◆ Task instructions
With the line containing "Given: Expand the tybby domain node" as the final line, restate exactly every line of the data below from the first one onward, and copy no pictures.

━━━ Record excerpts

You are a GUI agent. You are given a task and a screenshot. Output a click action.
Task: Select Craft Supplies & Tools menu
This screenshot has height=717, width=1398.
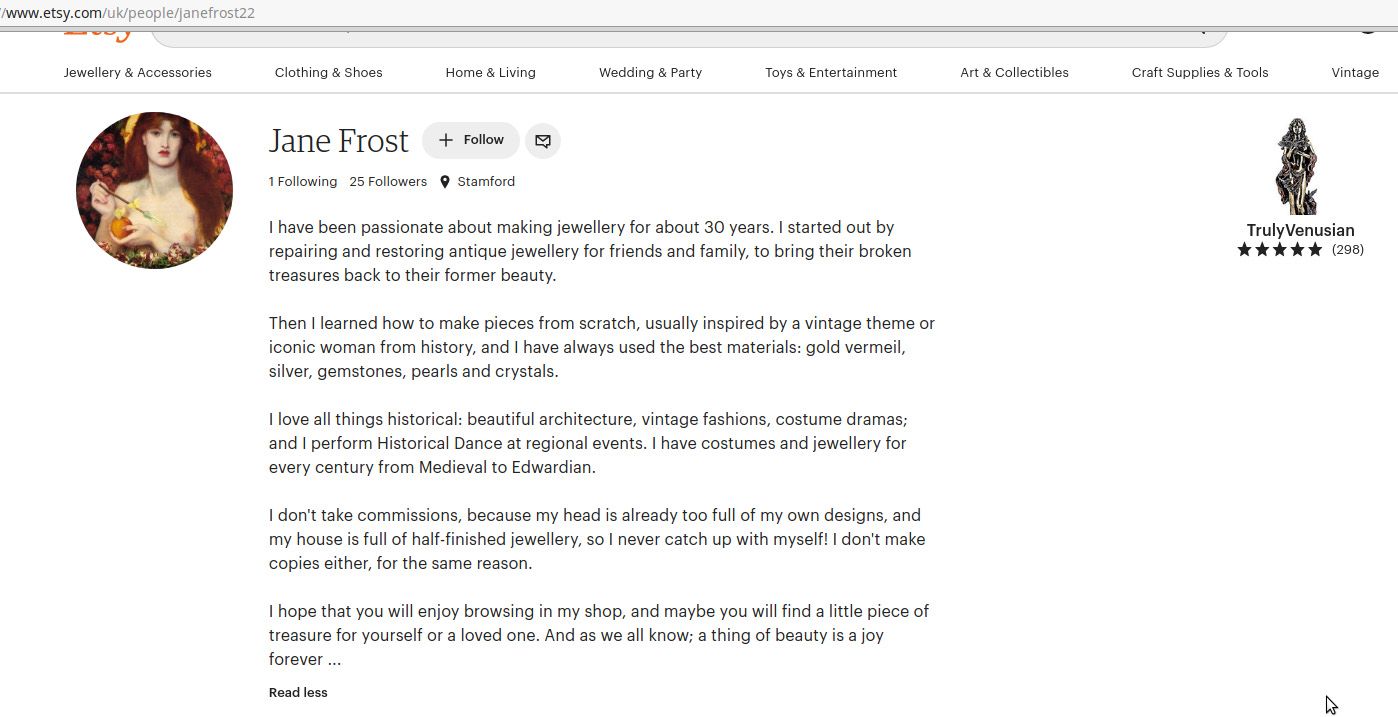pos(1200,72)
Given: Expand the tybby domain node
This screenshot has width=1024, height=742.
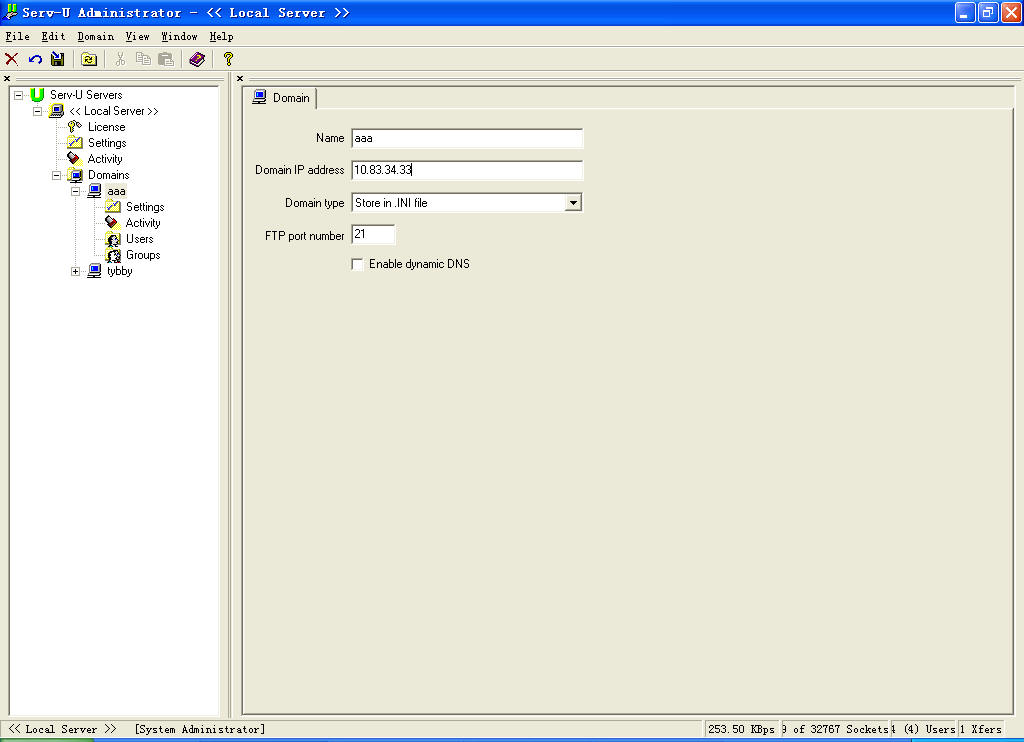Looking at the screenshot, I should tap(76, 271).
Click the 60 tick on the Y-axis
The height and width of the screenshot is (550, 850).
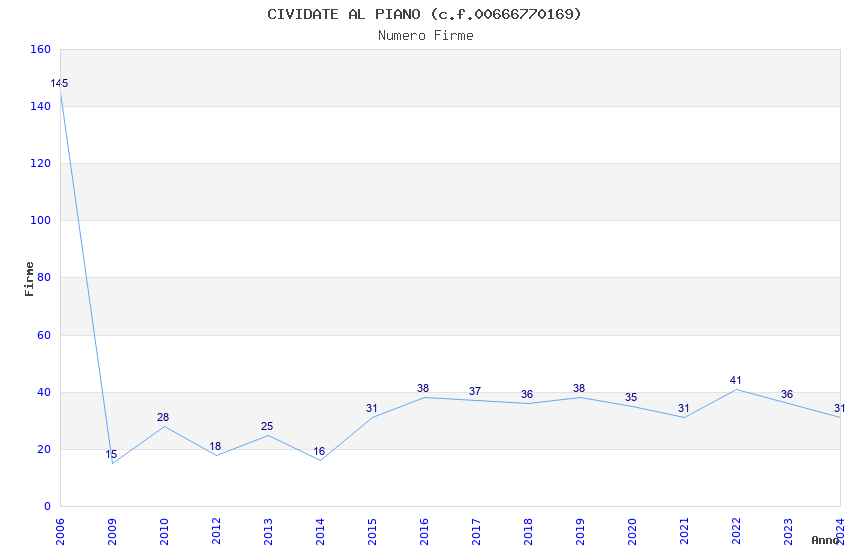coord(43,335)
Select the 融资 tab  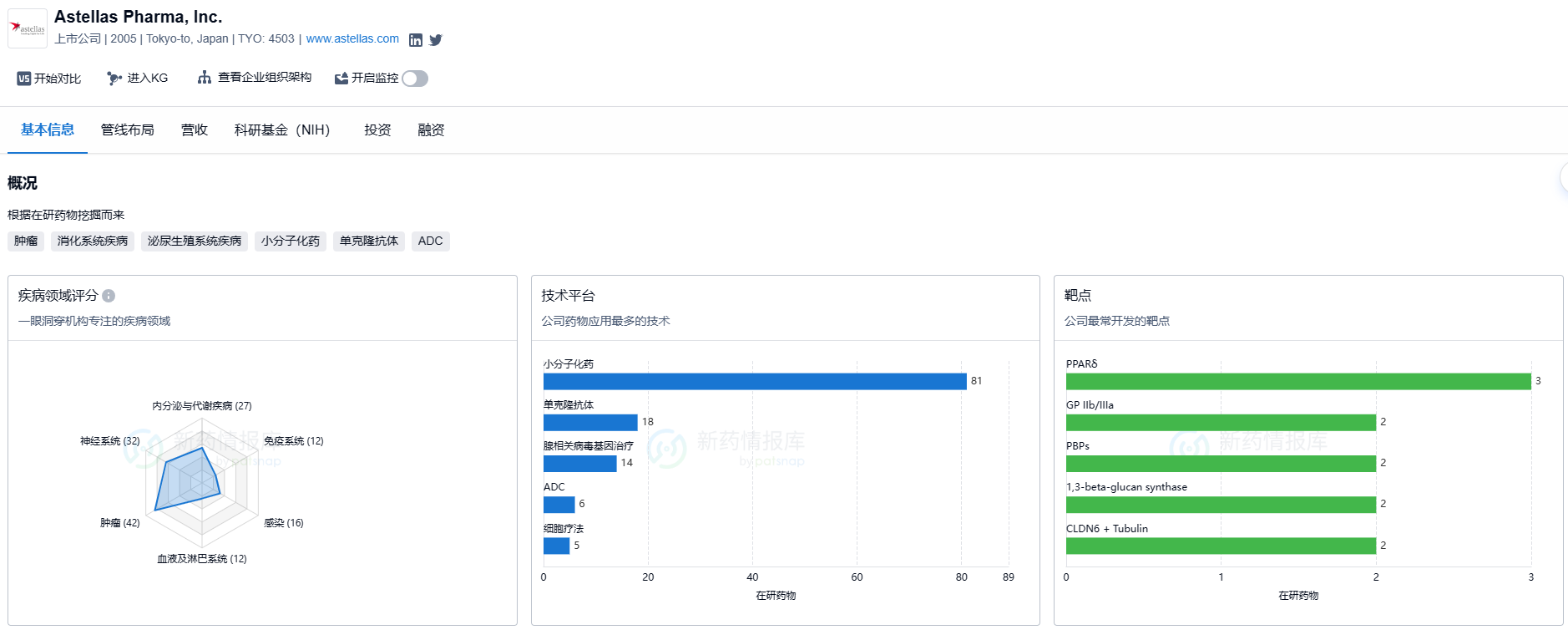431,130
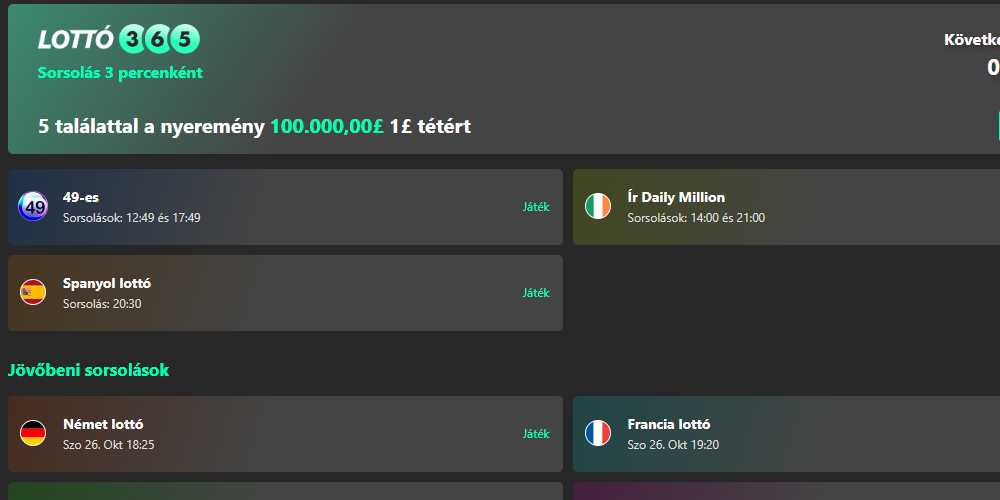Click the green ball numbered 5
Image resolution: width=1000 pixels, height=500 pixels.
185,40
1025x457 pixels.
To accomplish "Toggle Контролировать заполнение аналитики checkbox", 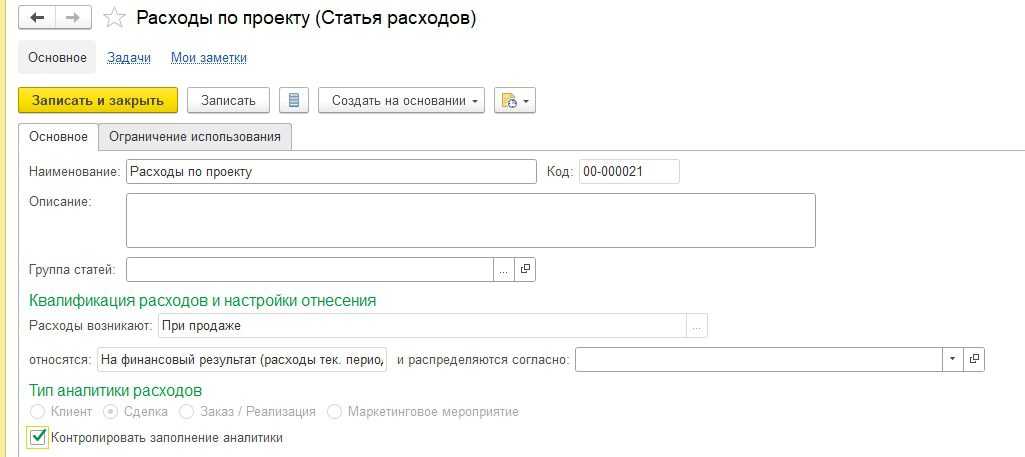I will [x=38, y=437].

━━━━━━

◆ Exercise result
You are a GUI agent. You are given a task and a screenshot. Output a click action.
Task: Select Craft Supplies & Tools menu
This screenshot has height=717, width=1398.
pos(1200,72)
Given: Expand the tybby domain node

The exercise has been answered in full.